On 8 February 2017, the EC announced fines of EUR68 million on three companies which participated in a purchasing cartel. EU Competition Commissioner Vestager, in remarks on the fines, said this type of cartel, although “unusual,” is treated just as seriously as a standard cartel which impacts downstream customers.
The four companies involved were recycling companies which had, from 2009 to 2012, colluded to reduce the purchase price paid to scrap dealers and collectors for used car batteries in Belgium, France, Germany and the Netherlands. (One of these companies was not fined because it revealed the cartel to the EC under the EC’s leniency programme.) According to the EC, automotive batteries are the most recycled consumer product in the EU.
The companies exchanged information and agreed on target prices, maximum prices and volumes to buy from suppliers. They also tried to limit the bargaining power of suppliers by exchanging information on the prices these suppliers offered or on final prices to which they had agreed with them.
The methods adopted were those seen in many standard cartels. The majority of the anti-competitive contacts took place on a bilateral basis, mainly through telephone calls, emails or text messages exchanged between senior managers. The companies sometimes made an effort to keep the nature of their contacts secret by using code language, including references to the weather.

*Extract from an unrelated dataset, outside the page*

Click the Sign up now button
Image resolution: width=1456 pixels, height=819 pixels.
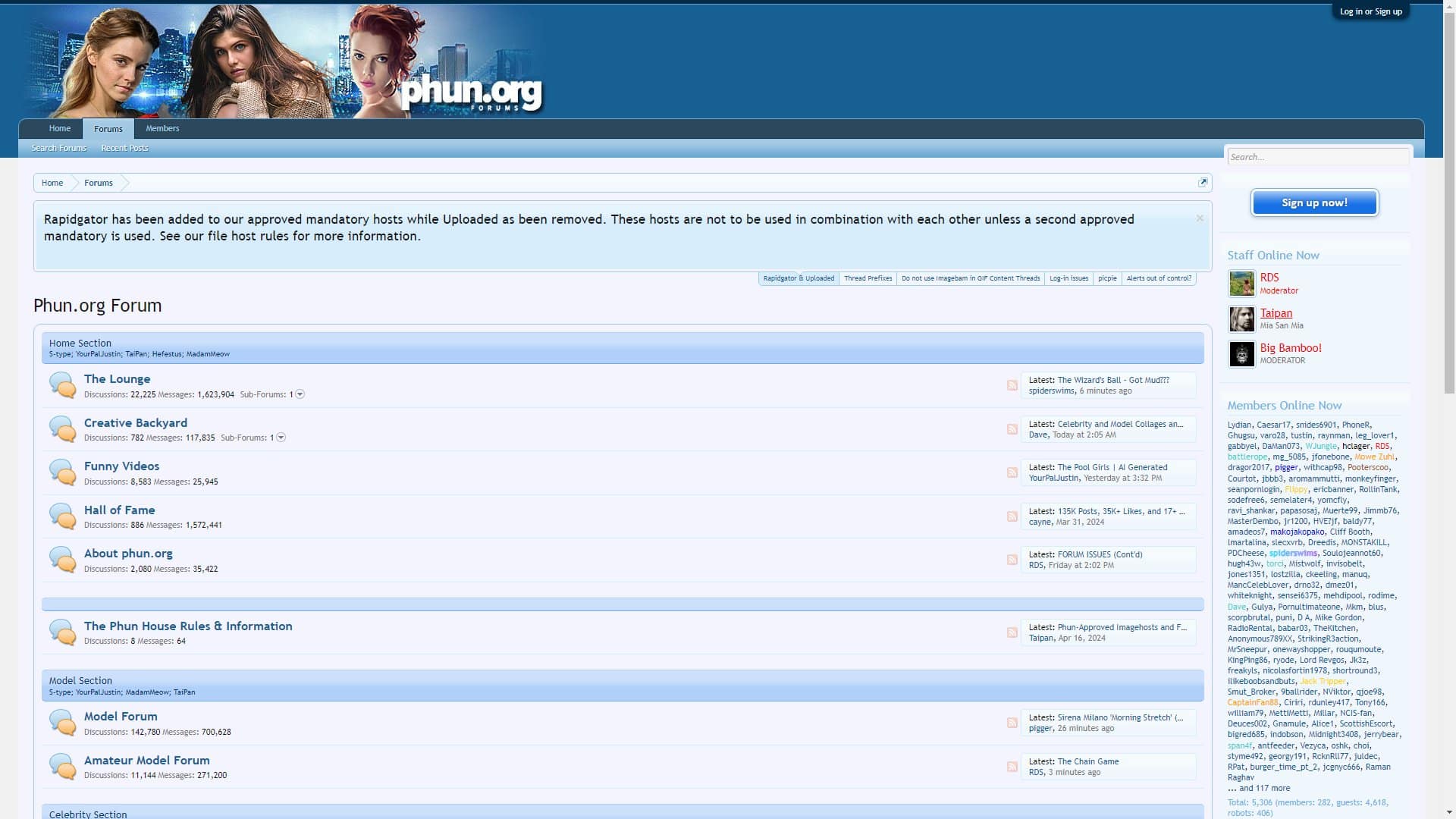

The companies involved are all large and sophisticated and presumably had competition law compliance programmes in place. The case therefore shows that all companies need to focus relentlessly on implementing compliance procedures. Internal audits, which typically form part of this implementation, are particularly useful since they can catch anti-competitive practices and, as appropriate, allow the subsequent use of leniency programmes.